Abstract
The purpose of this chapter is to describe and review a variety of statistical issues and methods related to the analysis of microarray data. In the first section, after a brief introduction of the DNA microarray technology in biochemical and genetic research, we provide an overview of four levels of statistical analyses. The subsequent sections present the methods and algorithms in detail.
In the second section, we describe the methods for identifying significantly differentially expressed genes in different groups. The methods include fold change, different t-statistics, empirical Bayesian approach and significance analysis of microarrays (SAM). We further illustrate SAM using a publicly available colon-cancer dataset as an example.
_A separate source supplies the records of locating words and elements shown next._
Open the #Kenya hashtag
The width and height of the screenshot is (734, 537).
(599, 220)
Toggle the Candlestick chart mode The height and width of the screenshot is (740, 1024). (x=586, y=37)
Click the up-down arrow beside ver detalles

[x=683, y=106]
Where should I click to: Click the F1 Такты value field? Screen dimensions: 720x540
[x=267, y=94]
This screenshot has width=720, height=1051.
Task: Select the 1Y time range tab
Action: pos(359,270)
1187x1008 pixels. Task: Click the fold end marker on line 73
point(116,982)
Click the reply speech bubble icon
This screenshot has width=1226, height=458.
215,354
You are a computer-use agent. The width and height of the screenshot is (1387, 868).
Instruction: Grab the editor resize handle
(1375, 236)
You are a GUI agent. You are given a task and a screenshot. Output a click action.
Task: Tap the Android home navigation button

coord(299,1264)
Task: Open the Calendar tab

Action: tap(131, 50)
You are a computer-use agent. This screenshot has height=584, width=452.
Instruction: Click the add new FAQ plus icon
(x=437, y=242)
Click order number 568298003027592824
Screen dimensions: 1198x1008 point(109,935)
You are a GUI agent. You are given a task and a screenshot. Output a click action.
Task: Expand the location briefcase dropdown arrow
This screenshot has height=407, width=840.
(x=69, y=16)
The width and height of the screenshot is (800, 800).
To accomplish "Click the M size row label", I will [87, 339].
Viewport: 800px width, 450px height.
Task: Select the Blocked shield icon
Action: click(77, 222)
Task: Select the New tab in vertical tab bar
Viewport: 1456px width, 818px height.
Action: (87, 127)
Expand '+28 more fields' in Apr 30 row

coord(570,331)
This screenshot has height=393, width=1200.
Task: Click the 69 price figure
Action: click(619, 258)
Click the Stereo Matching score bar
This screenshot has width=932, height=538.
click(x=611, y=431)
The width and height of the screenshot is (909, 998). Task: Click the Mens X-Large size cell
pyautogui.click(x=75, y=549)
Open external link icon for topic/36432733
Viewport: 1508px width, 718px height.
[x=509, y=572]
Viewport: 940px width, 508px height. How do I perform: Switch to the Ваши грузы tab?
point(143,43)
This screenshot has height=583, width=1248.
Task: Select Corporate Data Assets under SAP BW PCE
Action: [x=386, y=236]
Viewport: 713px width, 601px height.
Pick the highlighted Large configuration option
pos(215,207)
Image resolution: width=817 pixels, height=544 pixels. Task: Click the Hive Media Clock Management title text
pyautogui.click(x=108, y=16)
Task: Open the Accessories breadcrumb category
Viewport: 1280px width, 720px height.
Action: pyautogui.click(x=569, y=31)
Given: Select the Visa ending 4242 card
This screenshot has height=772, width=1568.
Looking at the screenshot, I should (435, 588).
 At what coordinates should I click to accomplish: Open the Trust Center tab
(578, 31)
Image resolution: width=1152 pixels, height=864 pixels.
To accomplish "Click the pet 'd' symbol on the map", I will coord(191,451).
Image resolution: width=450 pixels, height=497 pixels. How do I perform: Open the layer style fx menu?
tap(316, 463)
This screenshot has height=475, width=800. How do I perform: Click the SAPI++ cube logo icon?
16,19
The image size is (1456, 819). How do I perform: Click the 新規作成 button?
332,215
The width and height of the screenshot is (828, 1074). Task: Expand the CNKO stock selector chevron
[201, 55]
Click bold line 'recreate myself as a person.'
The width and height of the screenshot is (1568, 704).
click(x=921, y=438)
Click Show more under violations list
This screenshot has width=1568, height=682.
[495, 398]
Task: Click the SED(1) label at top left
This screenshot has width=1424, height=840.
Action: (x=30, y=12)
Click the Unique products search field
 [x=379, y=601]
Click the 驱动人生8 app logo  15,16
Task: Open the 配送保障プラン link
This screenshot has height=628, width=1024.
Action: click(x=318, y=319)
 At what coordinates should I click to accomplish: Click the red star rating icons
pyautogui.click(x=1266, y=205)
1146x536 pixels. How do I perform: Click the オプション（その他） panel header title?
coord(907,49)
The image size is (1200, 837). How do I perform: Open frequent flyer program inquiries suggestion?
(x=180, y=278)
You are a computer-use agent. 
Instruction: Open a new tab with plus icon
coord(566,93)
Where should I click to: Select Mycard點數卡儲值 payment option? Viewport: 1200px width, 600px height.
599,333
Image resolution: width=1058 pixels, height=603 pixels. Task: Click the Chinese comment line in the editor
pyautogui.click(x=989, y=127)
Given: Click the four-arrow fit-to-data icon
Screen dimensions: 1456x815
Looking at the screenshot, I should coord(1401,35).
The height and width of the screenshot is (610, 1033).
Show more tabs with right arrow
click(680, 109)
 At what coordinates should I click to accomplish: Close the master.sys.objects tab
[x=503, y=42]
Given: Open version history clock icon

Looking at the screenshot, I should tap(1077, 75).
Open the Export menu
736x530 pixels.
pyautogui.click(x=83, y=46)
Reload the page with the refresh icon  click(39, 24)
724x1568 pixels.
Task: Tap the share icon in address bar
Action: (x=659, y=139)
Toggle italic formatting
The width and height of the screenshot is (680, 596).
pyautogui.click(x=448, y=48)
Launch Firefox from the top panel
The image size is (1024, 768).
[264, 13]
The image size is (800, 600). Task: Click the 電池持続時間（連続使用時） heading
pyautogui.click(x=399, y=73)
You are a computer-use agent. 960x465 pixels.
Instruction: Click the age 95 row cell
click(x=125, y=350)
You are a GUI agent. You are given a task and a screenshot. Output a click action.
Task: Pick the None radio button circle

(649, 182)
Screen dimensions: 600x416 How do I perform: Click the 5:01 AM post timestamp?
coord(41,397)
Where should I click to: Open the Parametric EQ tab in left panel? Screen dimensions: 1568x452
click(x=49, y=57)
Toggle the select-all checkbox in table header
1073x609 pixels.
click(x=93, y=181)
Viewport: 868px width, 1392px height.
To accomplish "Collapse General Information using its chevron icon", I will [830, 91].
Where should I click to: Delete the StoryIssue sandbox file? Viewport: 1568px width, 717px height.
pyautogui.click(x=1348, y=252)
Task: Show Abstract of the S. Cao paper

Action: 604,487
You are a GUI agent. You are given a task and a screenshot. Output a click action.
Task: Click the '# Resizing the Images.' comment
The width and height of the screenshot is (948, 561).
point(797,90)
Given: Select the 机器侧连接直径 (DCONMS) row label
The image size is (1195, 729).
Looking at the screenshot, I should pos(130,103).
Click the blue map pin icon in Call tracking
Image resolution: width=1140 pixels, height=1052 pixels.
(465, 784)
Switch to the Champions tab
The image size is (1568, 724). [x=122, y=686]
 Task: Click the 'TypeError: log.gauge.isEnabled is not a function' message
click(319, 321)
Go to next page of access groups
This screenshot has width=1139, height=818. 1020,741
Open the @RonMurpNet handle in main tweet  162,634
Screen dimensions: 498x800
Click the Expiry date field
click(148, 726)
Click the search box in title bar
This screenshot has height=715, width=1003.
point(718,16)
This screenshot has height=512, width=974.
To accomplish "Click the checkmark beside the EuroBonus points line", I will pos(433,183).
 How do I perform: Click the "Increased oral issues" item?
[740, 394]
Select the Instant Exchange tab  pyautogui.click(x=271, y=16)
We also discuss multiple comparison issues and the use of false discovery rate.
In the third section, we present various algorithms and approaches for studying the relationship among genes, particularly clustering and classification. In clustering analysis, we discuss hierarchical clustering, k-means and probabilistic model-based clustering in detail with examples. We also describe the adjusted Rand index as a measure of agreement between different clustering methods. In classification analysis, we first define some basic concepts related to classification. Then we describe four commonly used classification methods including linear discriminant analysis (LDA), support vector machines (SVM), neural network and tree-and-forest-based classification. Examples are included to illustrate SVM and tree-and-forest-based classification.
The fourth section is a brief description of the meta-analysis of microarray data in three different settings: meta-analysis of the same biomolecule and same platform microarray data, meta-analysis of the same biomolecule but different platform microarray data, and meta-analysis of different biomolecule microarray data.
We end this chapter with final remarks on future prospects of microarray data analysis.